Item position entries
━━━━

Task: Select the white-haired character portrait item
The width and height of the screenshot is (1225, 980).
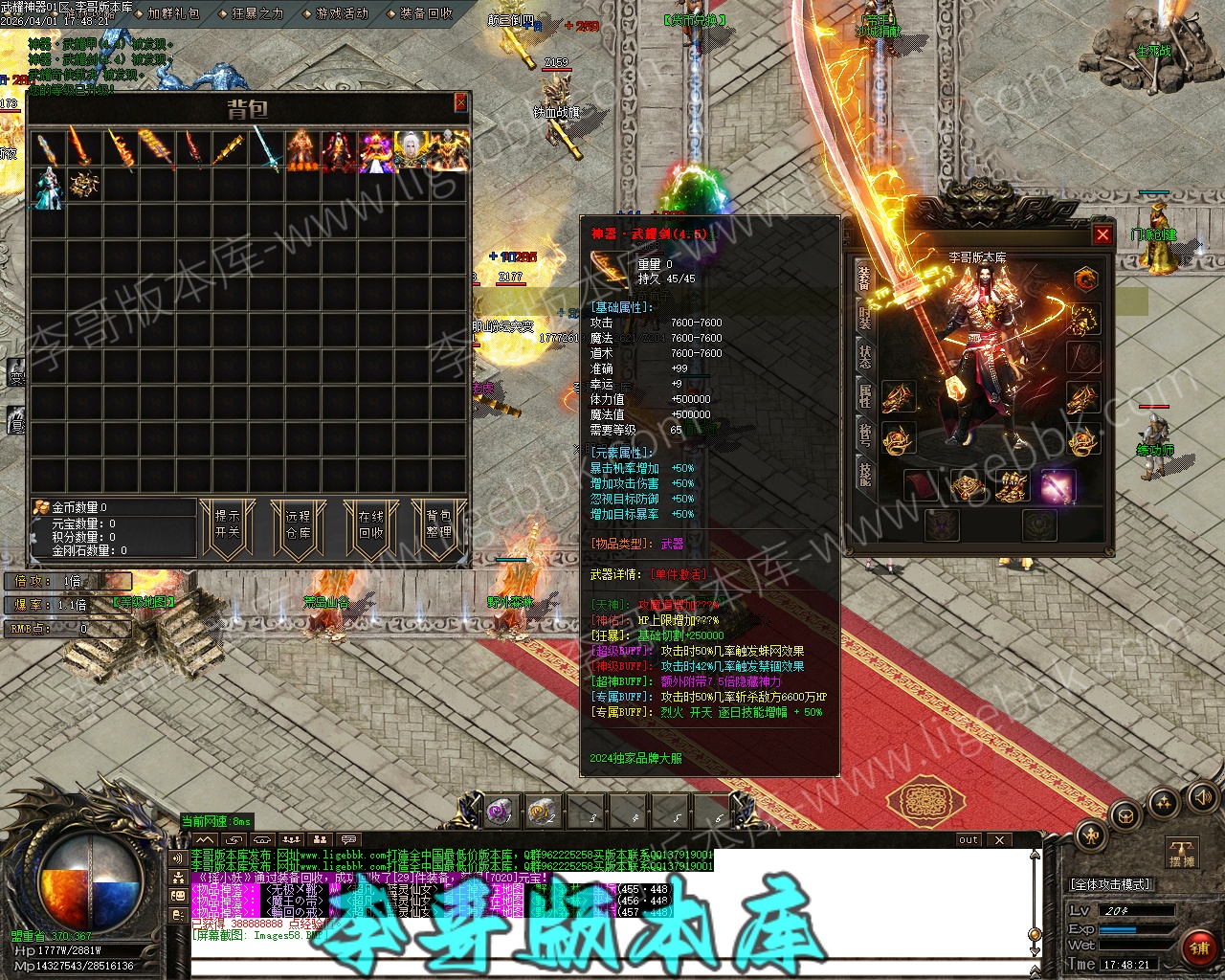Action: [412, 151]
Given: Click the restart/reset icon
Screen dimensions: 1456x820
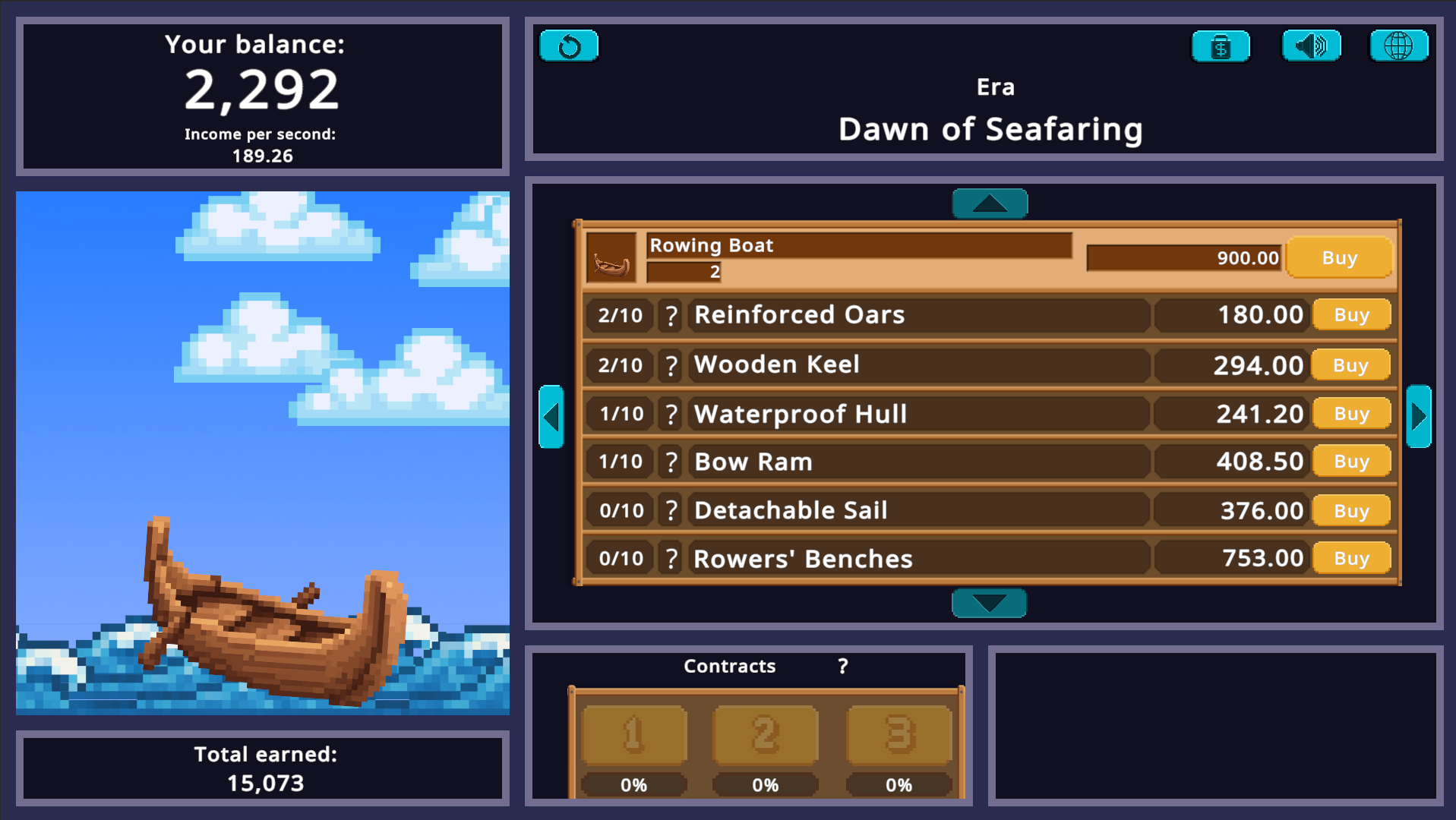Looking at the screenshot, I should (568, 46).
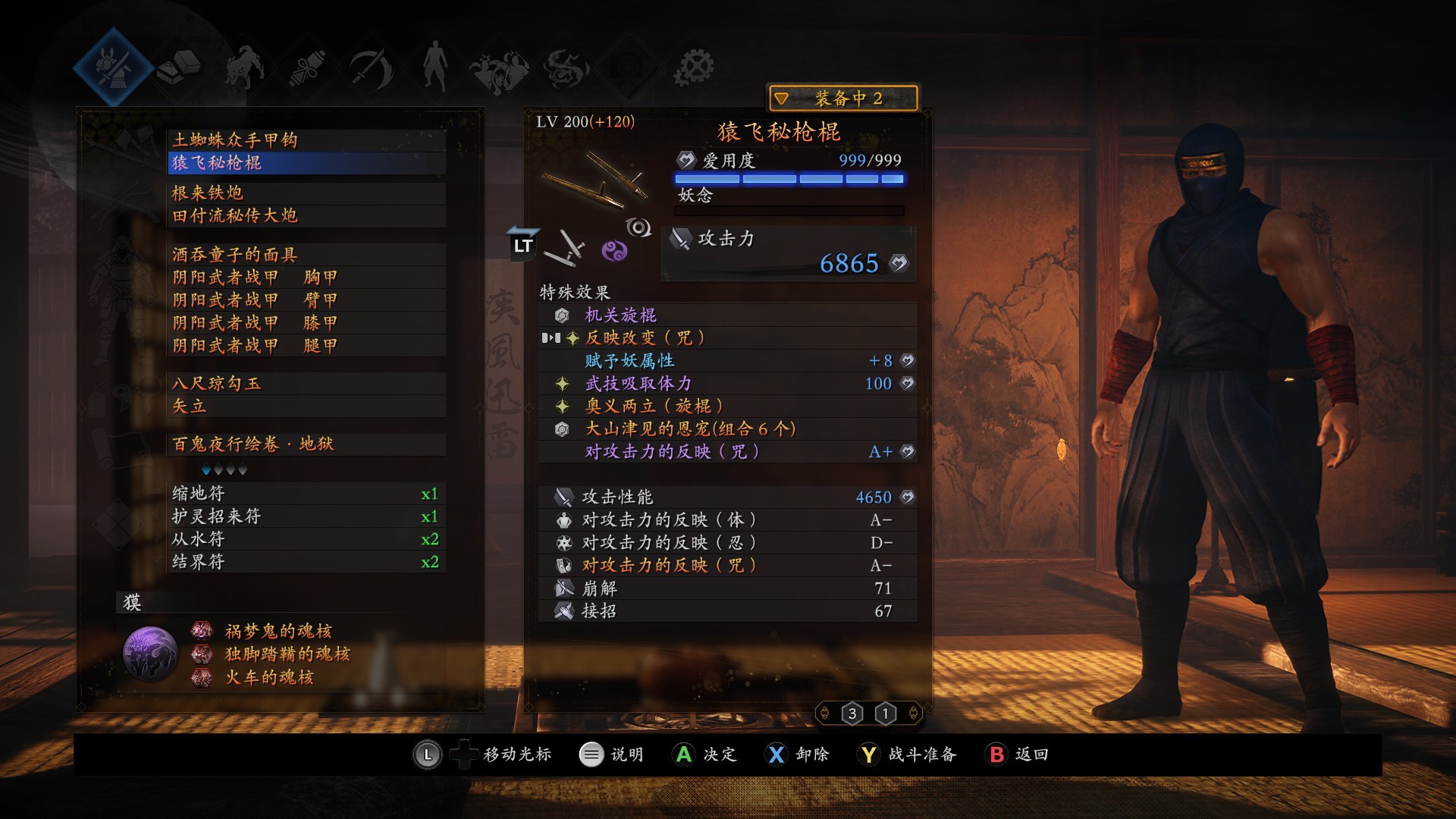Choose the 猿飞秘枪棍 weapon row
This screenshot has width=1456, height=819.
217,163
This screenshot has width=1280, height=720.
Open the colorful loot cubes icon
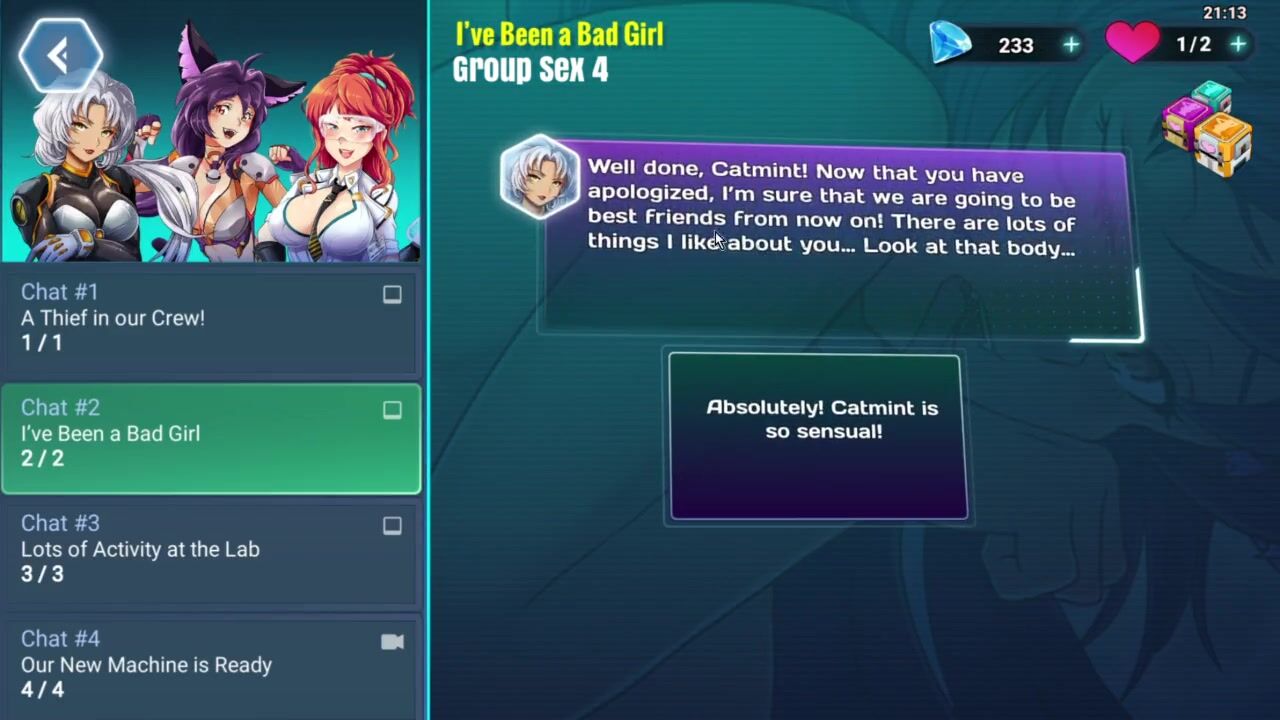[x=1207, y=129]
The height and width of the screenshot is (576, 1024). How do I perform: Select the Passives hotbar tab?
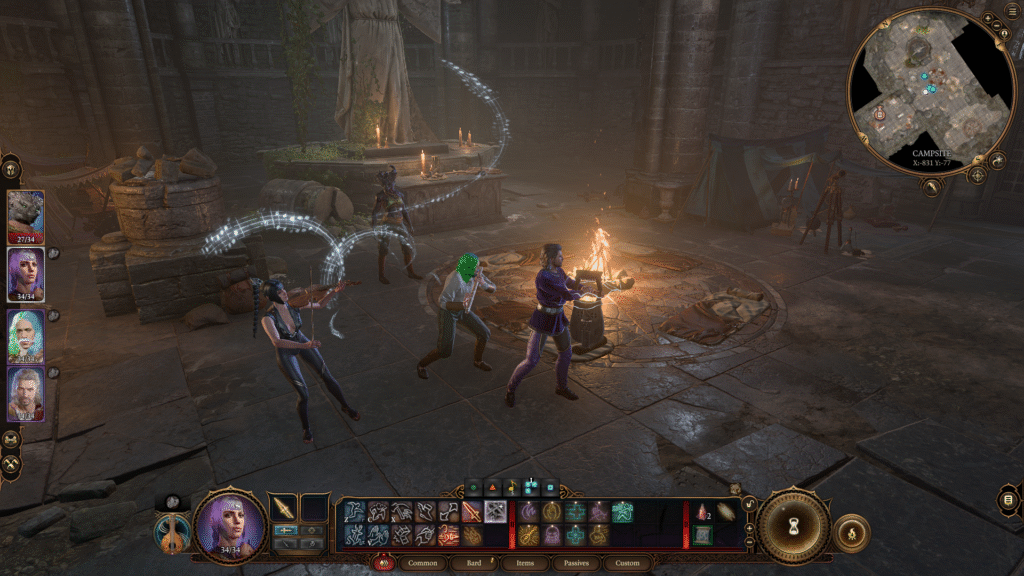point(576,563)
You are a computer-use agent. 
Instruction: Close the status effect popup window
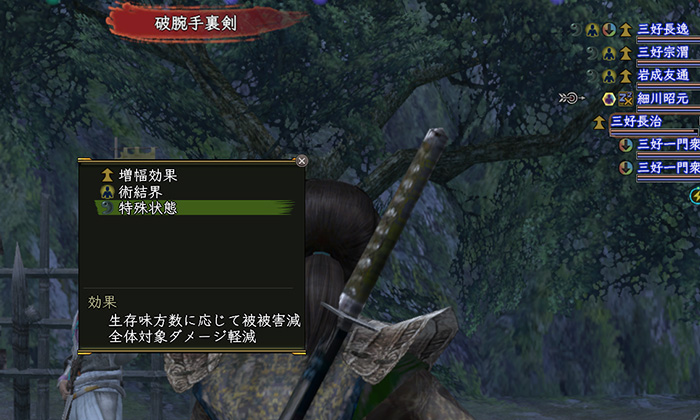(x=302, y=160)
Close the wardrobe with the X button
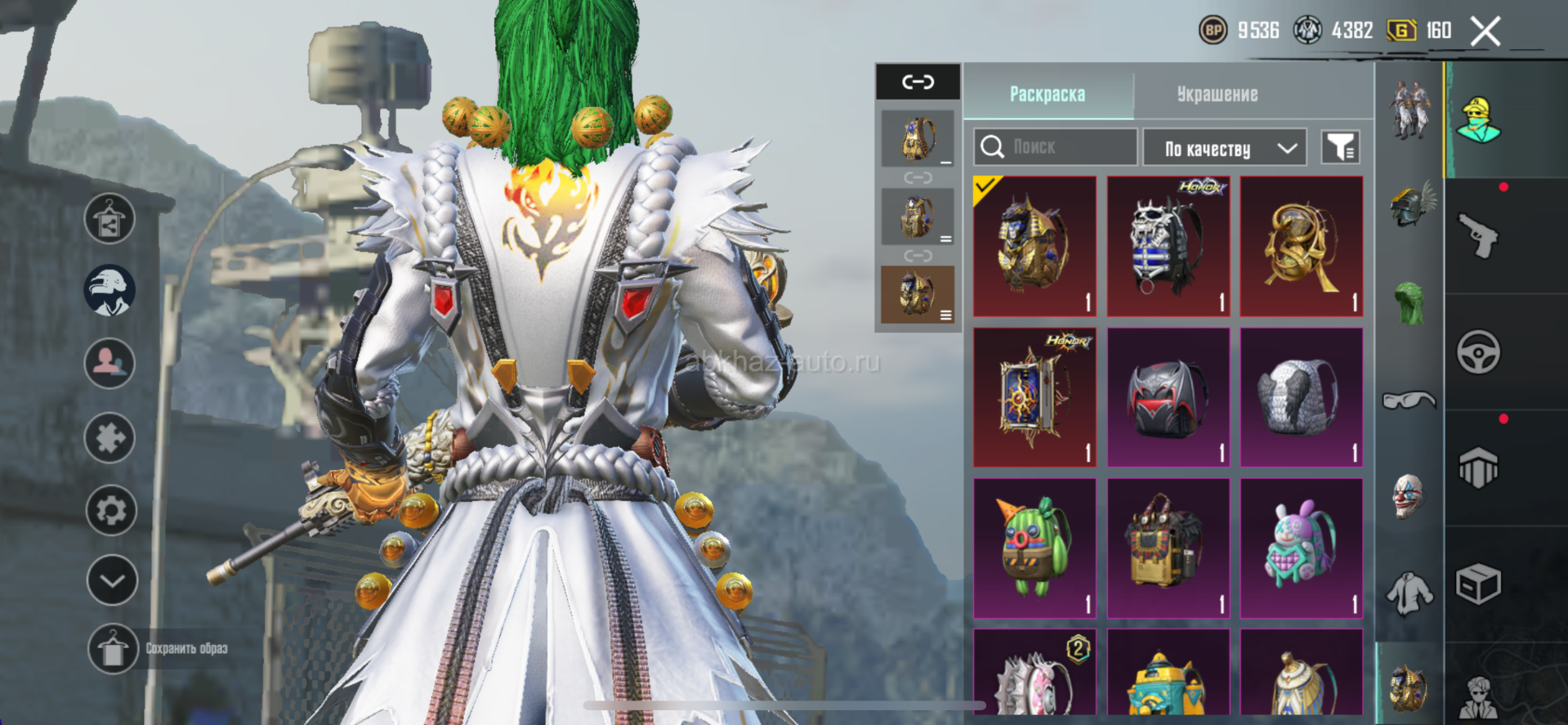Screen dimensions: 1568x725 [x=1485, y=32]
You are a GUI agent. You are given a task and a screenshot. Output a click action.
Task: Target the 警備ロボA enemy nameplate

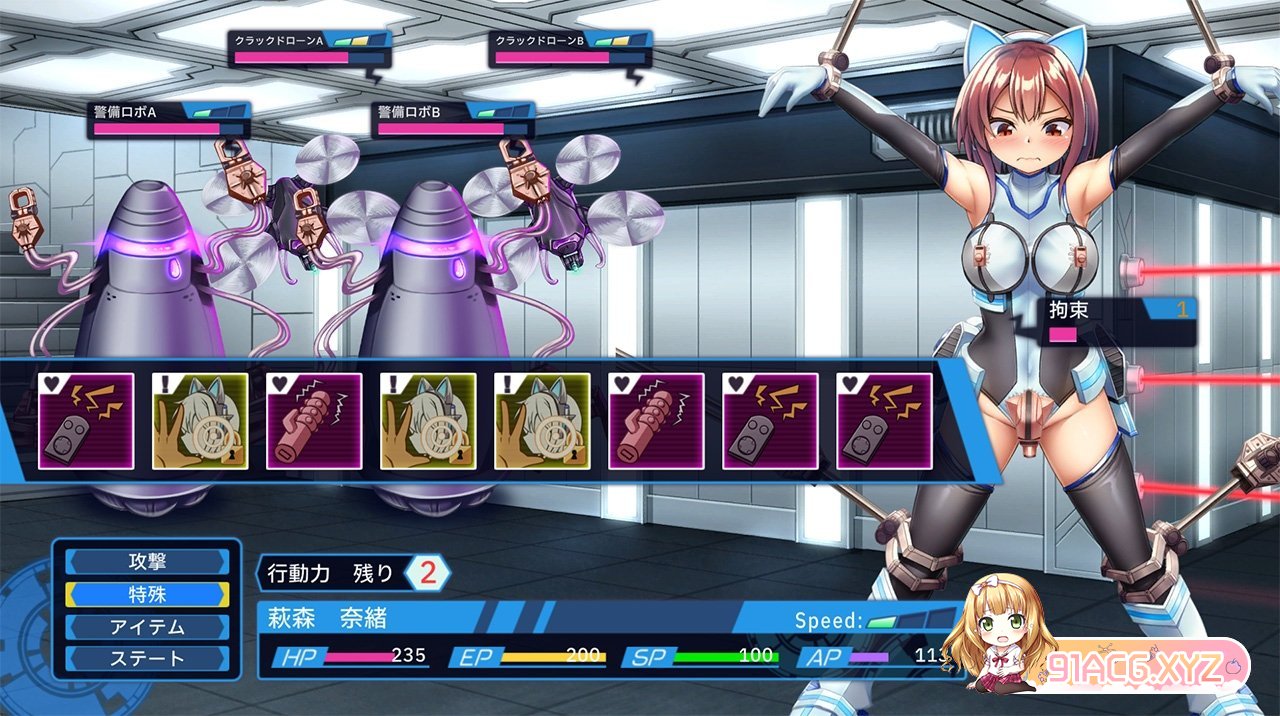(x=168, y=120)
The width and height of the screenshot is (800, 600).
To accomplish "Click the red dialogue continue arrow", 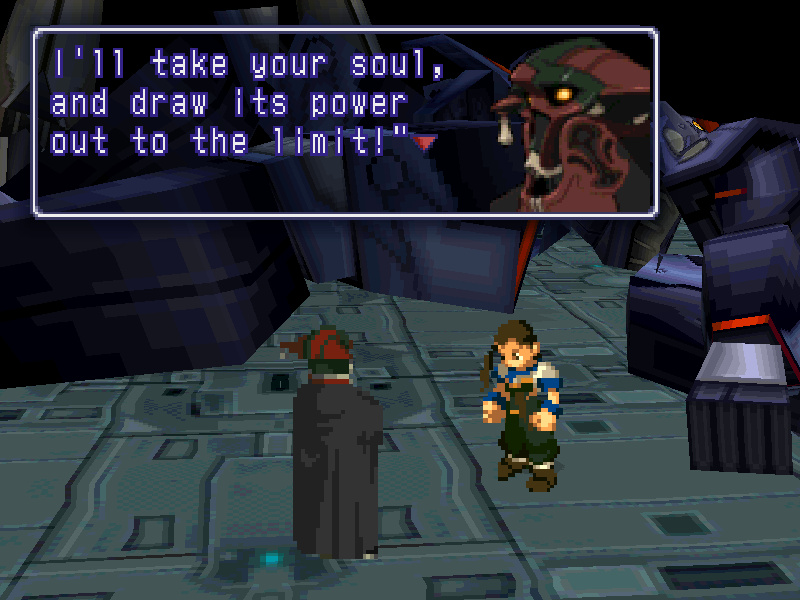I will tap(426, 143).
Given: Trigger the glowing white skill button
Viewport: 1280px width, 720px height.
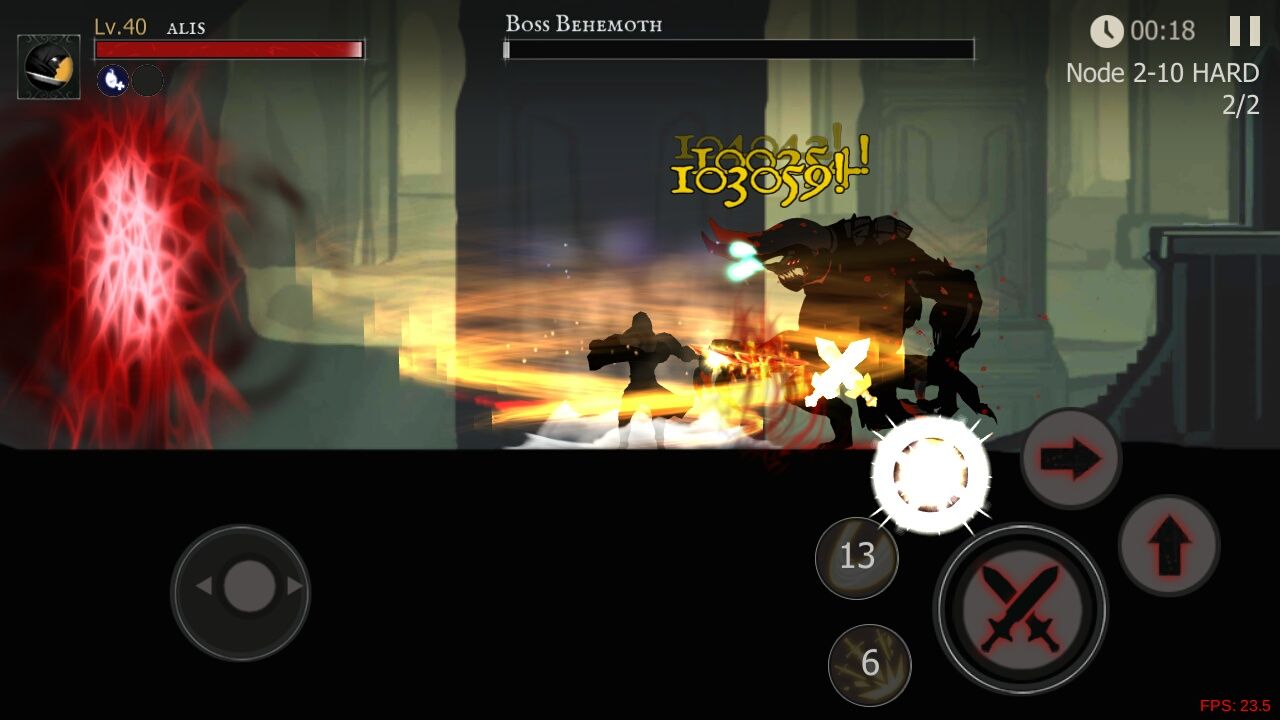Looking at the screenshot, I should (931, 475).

━━━━

Could you rewrite everything from the start of the material down to the line containing "Screen dimensions: 1568x725 [x=1485, y=32]", with "Close" changed to "Dismiss" and all else unchanged? Leave the pictures out of your answer.

Task: Select the white-haired character portrait item
The width and height of the screenshot is (1225, 980).
Action: [412, 151]
Given: Click the restart/reset icon
Screen dimensions: 1456x820
Looking at the screenshot, I should (568, 46).
Choose the 猿飞秘枪棍 weapon row
This screenshot has width=1456, height=819.
217,163
This screenshot has width=1280, height=720.
Open the colorful loot cubes icon
[x=1207, y=129]
The height and width of the screenshot is (576, 1024). How do I perform: Select the Passives hotbar tab?
point(576,563)
You are a computer-use agent. 
Instruction: Dismiss the status effect popup window
(x=302, y=160)
Dismiss the wardrobe with the X button
Screen dimensions: 1568x725 [x=1485, y=32]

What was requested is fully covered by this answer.